Data shown |
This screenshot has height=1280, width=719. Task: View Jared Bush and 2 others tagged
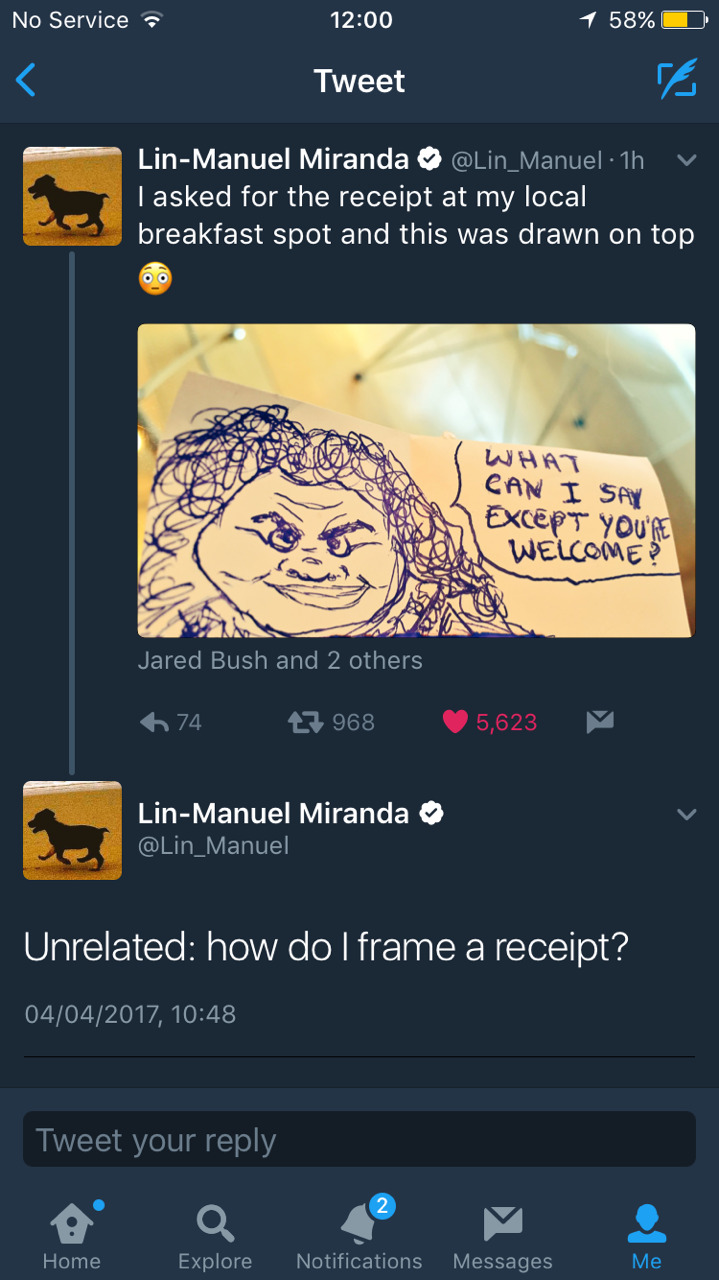pos(280,660)
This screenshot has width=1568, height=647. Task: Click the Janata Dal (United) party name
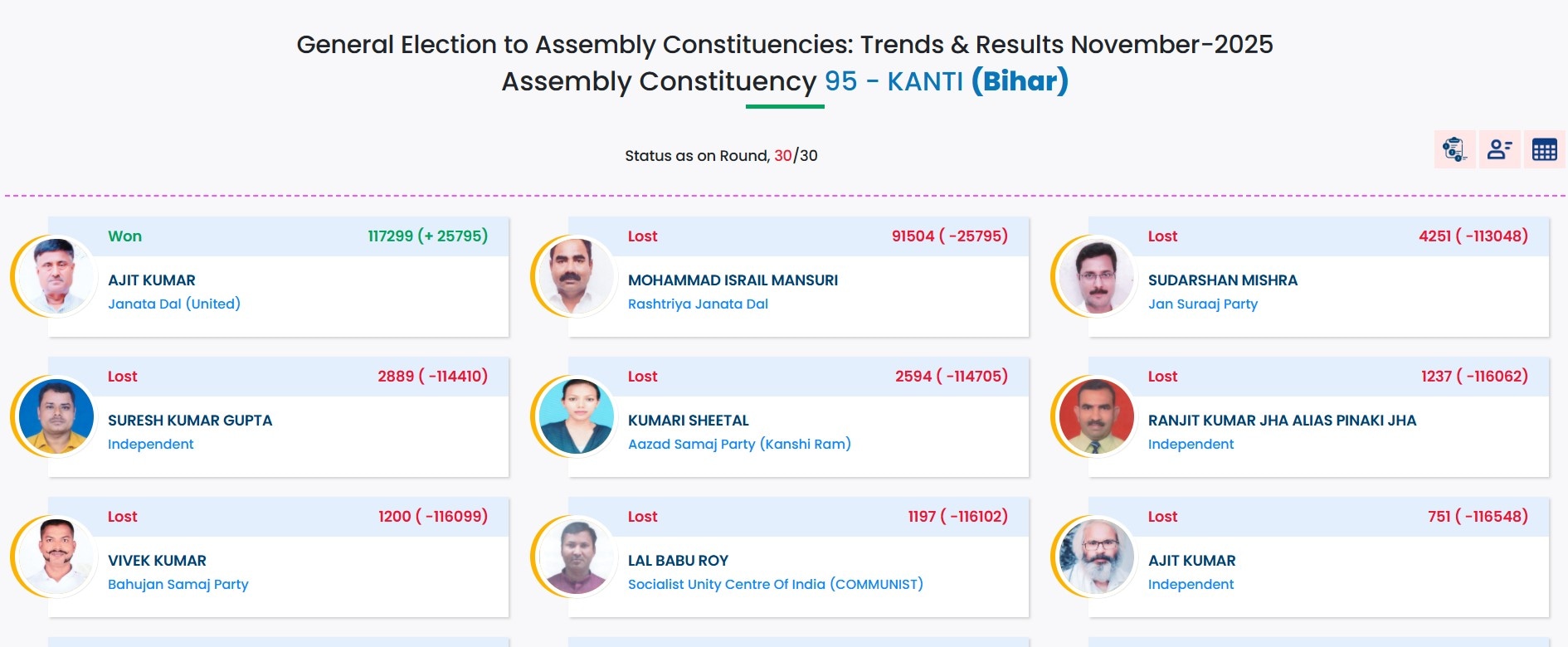174,304
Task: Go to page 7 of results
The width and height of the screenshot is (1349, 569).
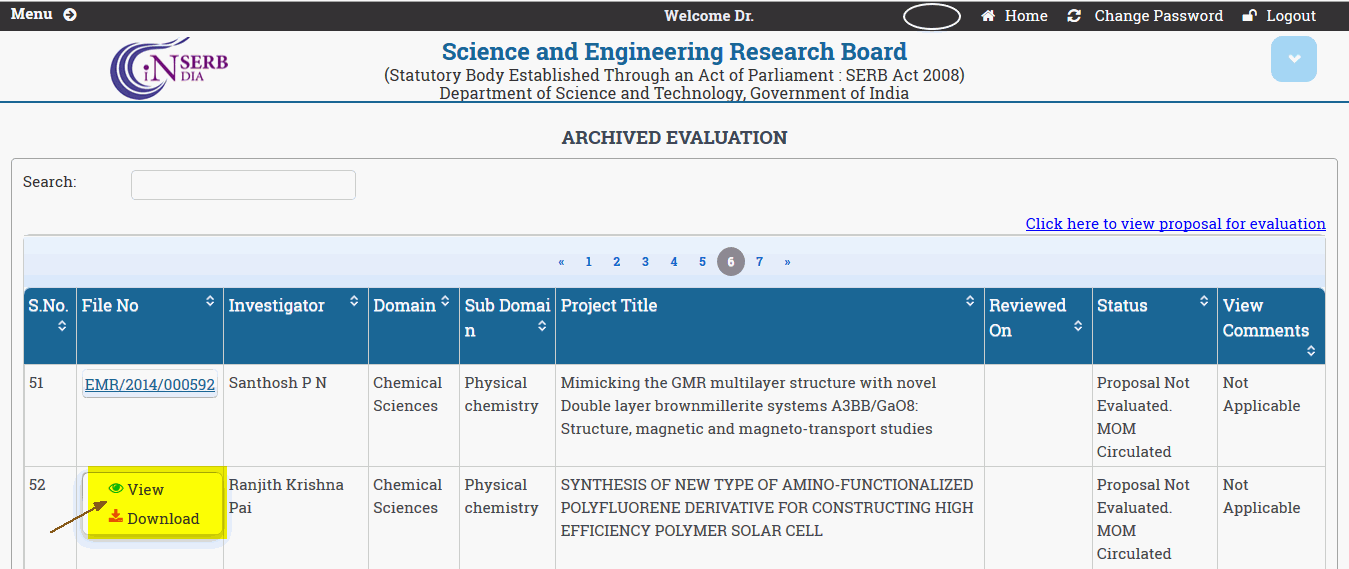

Work to complete | The preceding entries are to be returned verbatim, with every picture excluded.

Problem solution |
This screenshot has height=1280, width=719. Task: View Jared Bush and 2 others tagged
pos(280,660)
This screenshot has width=1568, height=647. Task: Click the Janata Dal (United) party name
174,304
Task: Go to page 7 of results
The width and height of the screenshot is (1349, 569).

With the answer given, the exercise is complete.